What the exercise asks — Pictures excluded, please transcribe exactly the lines from the one with "Task: Click the 除外(R) exclude button" through the end of the records below, and nothing more.

Material to process —
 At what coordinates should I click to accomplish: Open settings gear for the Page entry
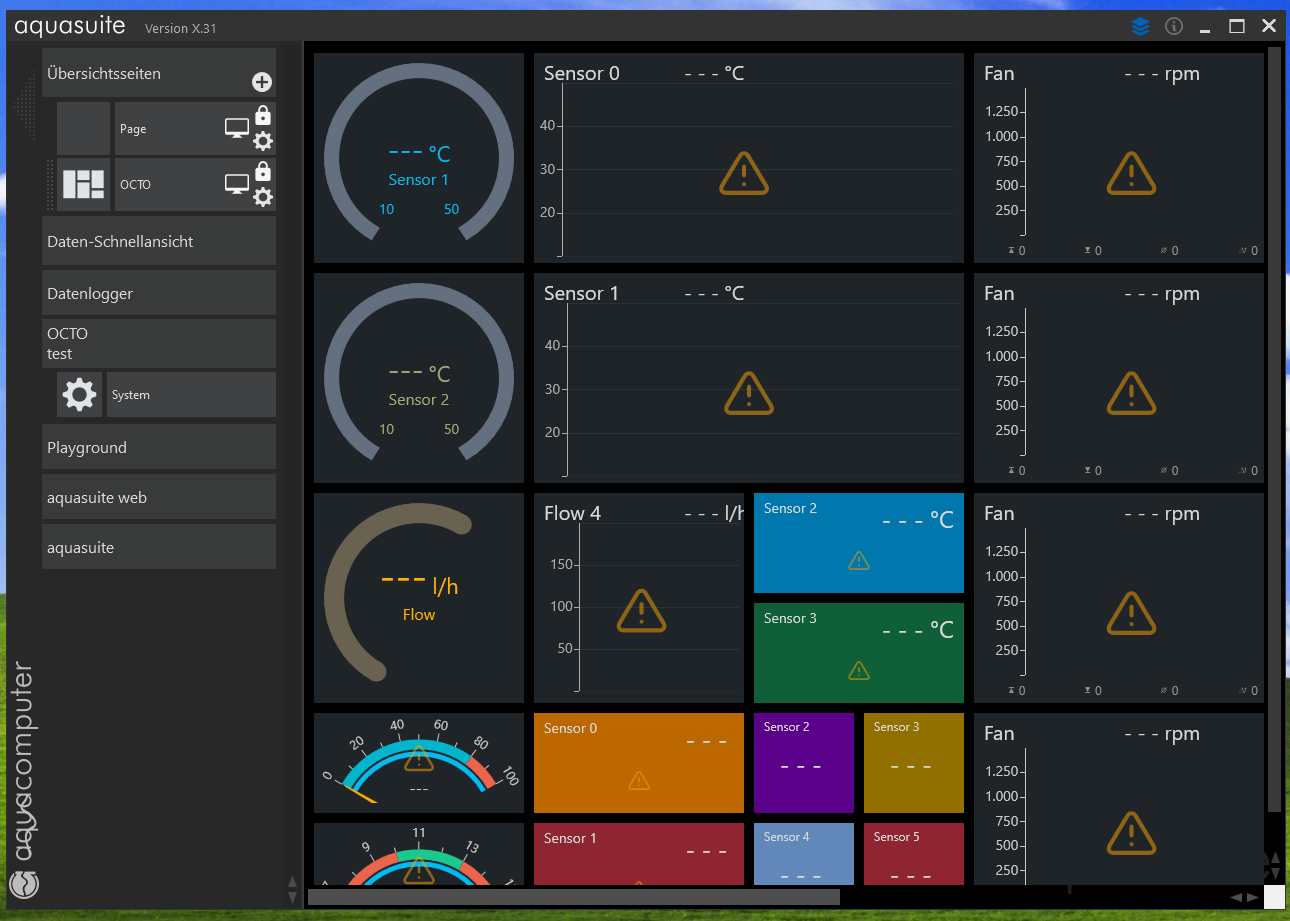263,141
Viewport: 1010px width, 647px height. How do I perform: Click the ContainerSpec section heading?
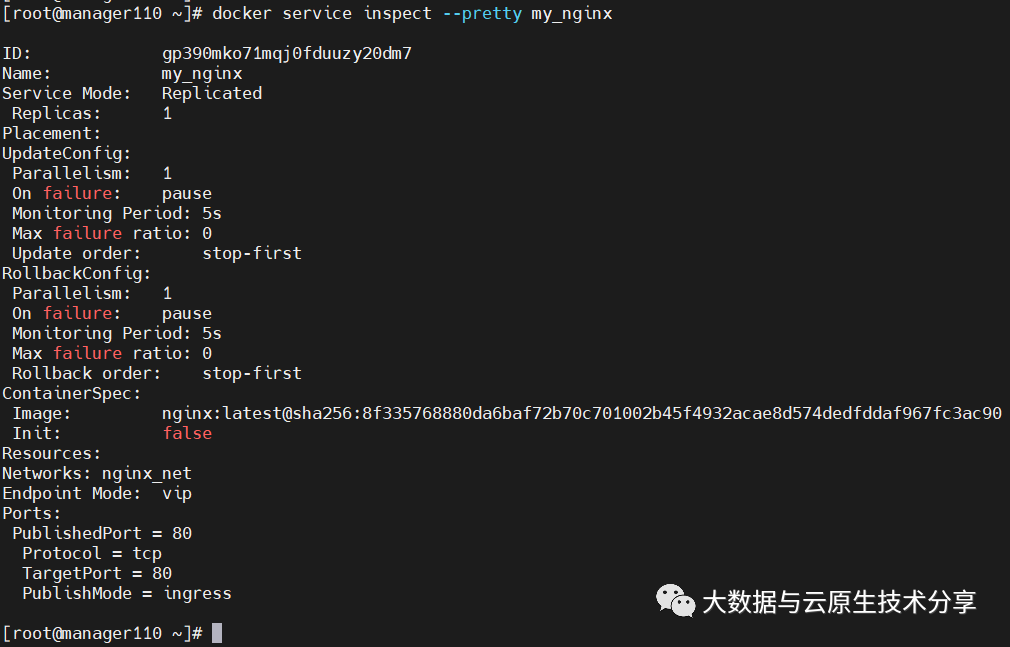point(71,393)
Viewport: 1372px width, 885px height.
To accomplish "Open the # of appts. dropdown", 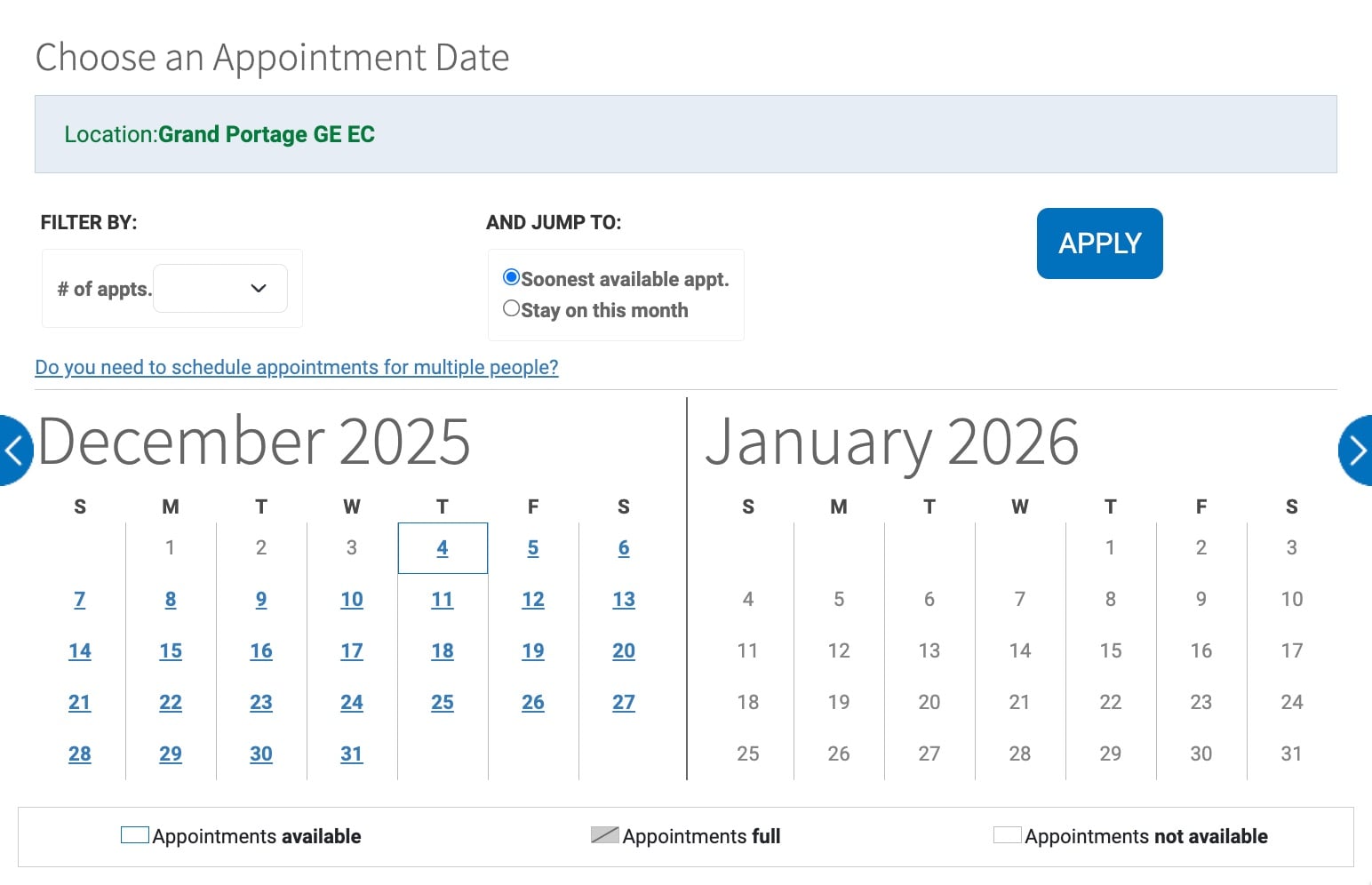I will (219, 288).
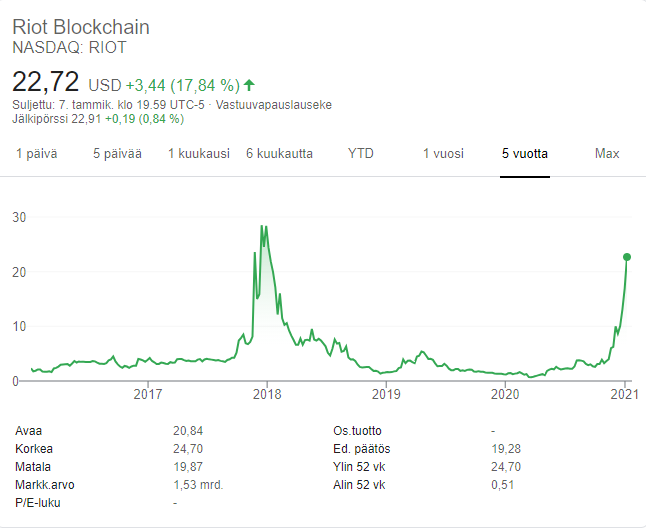Click the active 5 vuotta tab
Viewport: 646px width, 528px height.
point(525,153)
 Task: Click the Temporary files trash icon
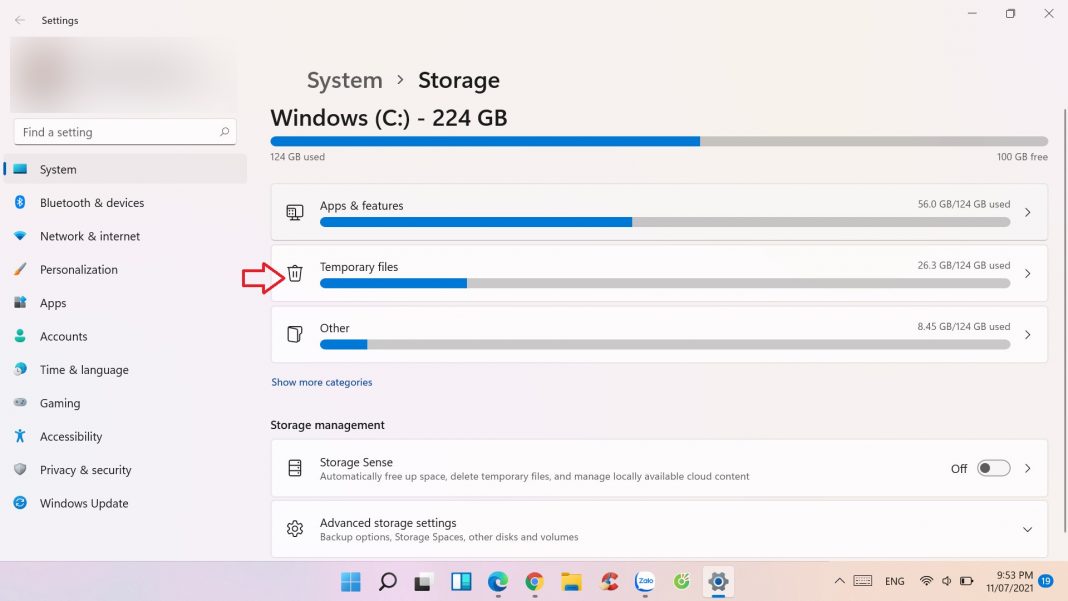point(295,273)
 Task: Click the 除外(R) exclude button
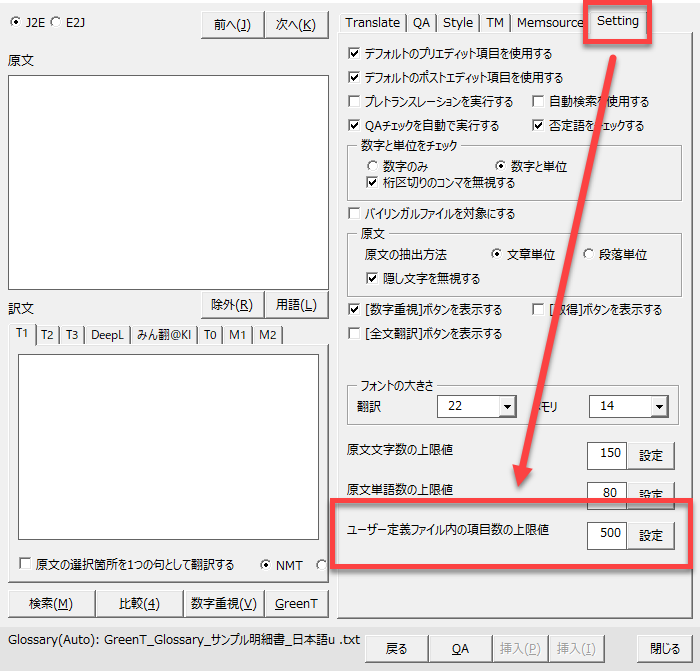pos(231,305)
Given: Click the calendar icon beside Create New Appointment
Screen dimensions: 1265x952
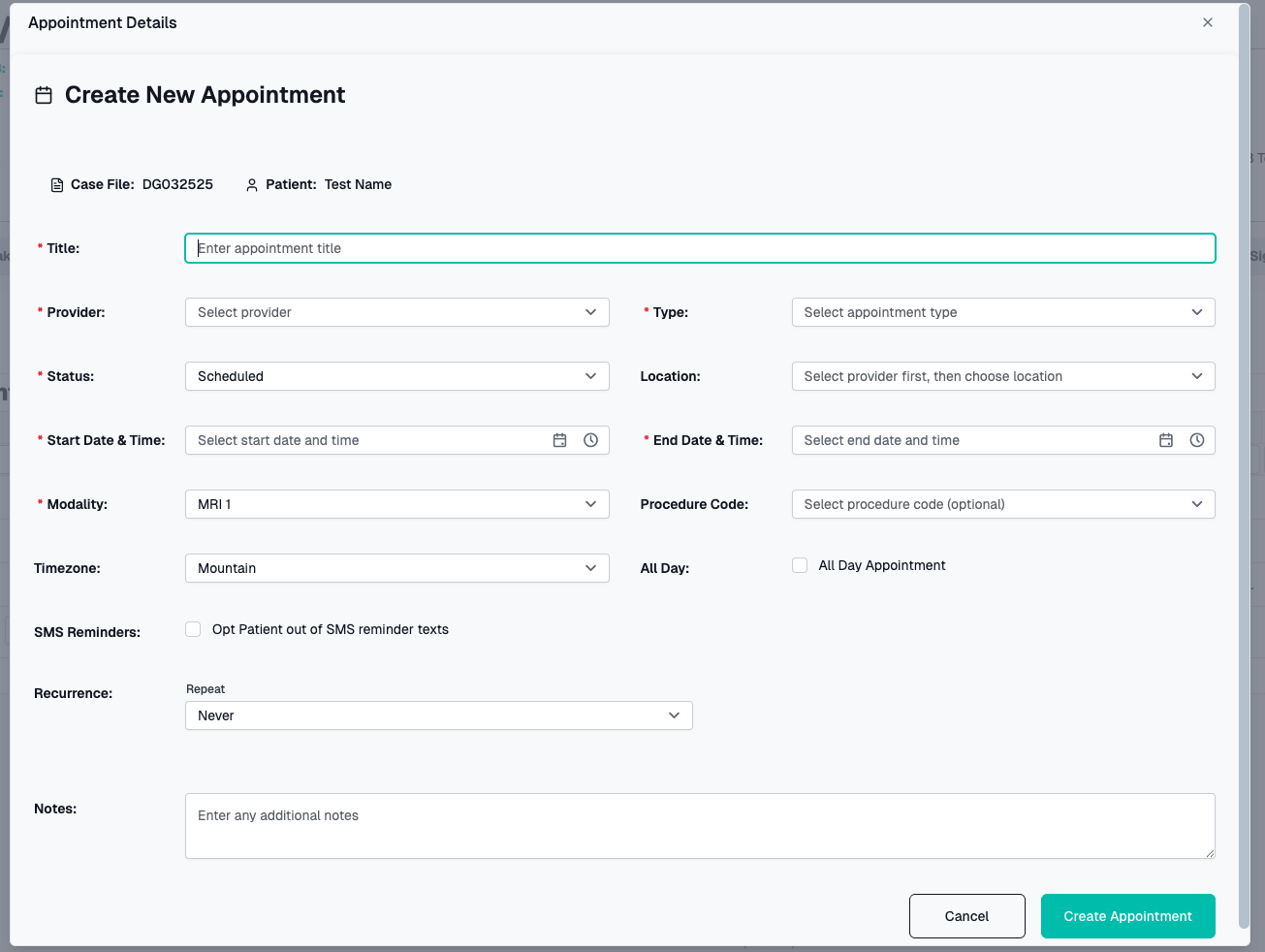Looking at the screenshot, I should pyautogui.click(x=44, y=94).
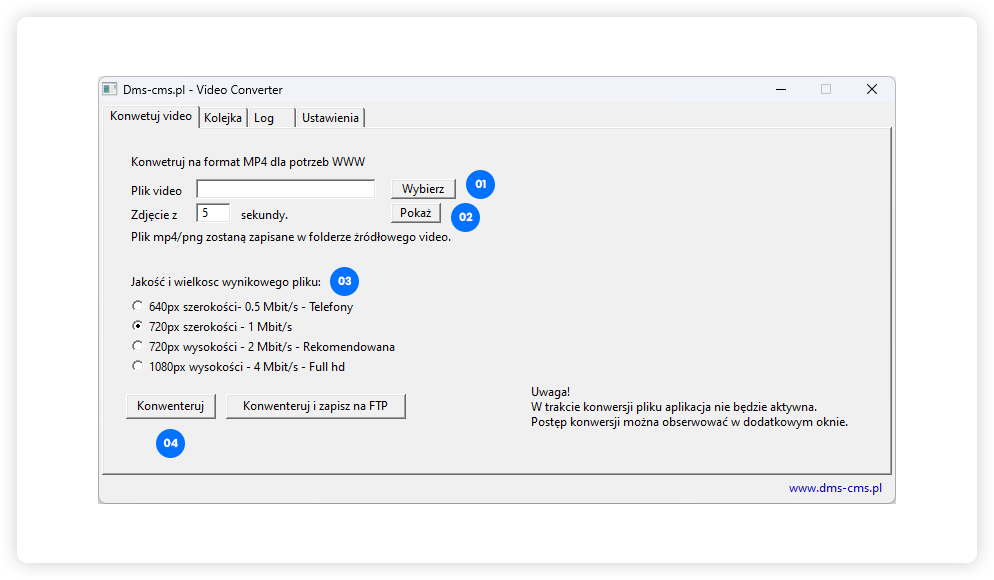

Problem solution —
 Task: Click the 除外(R) exclude button
pos(231,305)
Given: Click the calendar icon beside Create New Appointment
Screen dimensions: 1265x952
Looking at the screenshot, I should pyautogui.click(x=44, y=94).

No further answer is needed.